Although Kunta's upset by a) his insanely horrific predicament and b) the way that the black people in America seem to have abandoned their heritage, he slowly softens up. He befriends the fiddler and the gardener, and falls in love with Bell, who he marries. Aww. They have a kid together named Kizzy and Kunta is happier than he's ever been—especially after teaching her about the family history, and even a few words in Mandinka.
But tragedy strikes when Kizzy's sold by Massa Waller after forging a travel pass for a runaway slave named Noah. She never sees her parents again…and we get a new protagonist.
Kizzy and Chicken George's Story
Kizzy's brought to a dark cabin, where she is raped repeatedly by Massa Tom Lea, her new owner. (At this point, we're going to stop telling you how insanely evil all of this is…because we're guessing you get it.)
Eventually, she gives birth to a son, who Massa Lea names George.
Massa Lea makes his money from cockfighting, so George begins assisting the slave who watches over his chickens, Uncle Mingo. He's so good at this new job, in fact, that he earn himself a new nickname: Chicken George. Besides gamecocking, Chicken George also proves exceptionally proficient with the ladies.

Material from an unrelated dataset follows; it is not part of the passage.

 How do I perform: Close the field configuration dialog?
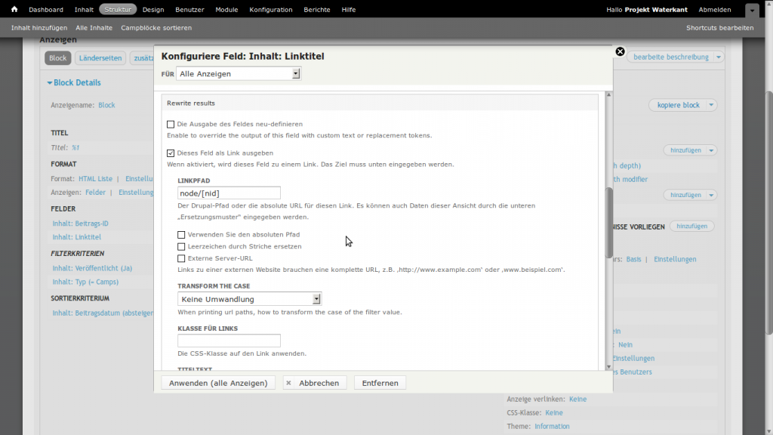coord(620,51)
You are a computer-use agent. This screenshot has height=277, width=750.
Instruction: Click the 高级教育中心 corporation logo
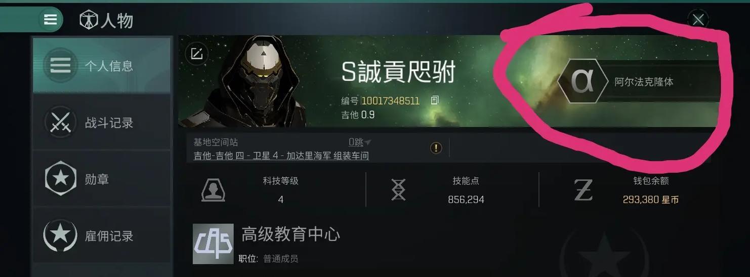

That is, until he meets Matilda. Matilda's super religious, so she won't play his games. Still—playing hard to get always works. They marry and have a gaggle of kids, though George's passion for gamecocking and playboy lifestyle prevents him fully diving into life as a family man.
Eventually, George gets back on the straight and narrow, and he and Matilda starting saving money to buy the family's freedom. They even enlist the help of their son Tom, who has become a successful blacksmith in recent years. Nice. Unfortunately, both Chicken George and Massa Lea gamble away their savings on a big cockfight. Chicken George's sent to England for three years to pay off Massa Lea's debt, though Massa Lea promises to free the family upon his return.
Tom's Story
But that doesn't happen. Instead, Massa Lea's finances get so bad that he's forced to sell everyone…except Grandma Kizzy.
They end up on the plantation of Massa and Missis Murray, who are decent as far as slave-masters go (which isn't all that decent in the grand scheme of things, of course). Tom sets up a thriving blacksmith shop and marries a woman named Irene. They have few kids of their own. Meanwhile, Chicken George returns from England, but is only able to snag his freedom from Massa Lea. Even worse, he's forced to leave the state due to legal restrictions against free black people.
While this is happening, the Civil War's kicking up into gear. It's a crazy tense time, and Tom's forced to blacksmith for the Confederacy, but the North ends up winning and freeing the nation's slaves. The family sharecrops on the Murray farm for a bit before Chicken George returns once again, telling them of an amazing settlement he found in western Tennessee.
The Next Generation
So they go. Although there's some pushback from local white folks, the family (and a bunch of others that joined them) builds themselves homes and a thriving community. Tom's daughter Cynthia marries a businessman named Will, and their daughter Bertha marries a hard-working guy named Simon Haley. Bertha and Simon give birth to a son named Alex and guess what—he's the author of this novel we're reading right now. Mind blown.
Alex Haley explains that the story we just read is based on oral traditions first passed down from Kunta Kinte to Kizzy, then all the way to himself. He corroborated these oral traditions with historical documents, as well as the genealogical knowledge of a West African oral storyteller known as a griot. Once that was established, he began writing Roots.
His father passed away while he was writing it, but the book has actually helped him make peace with that. It gives him comfort knowing that his dad is up there watching him now, along with Kunta, Kizzy, Chicken George, Tom, and the entire fam.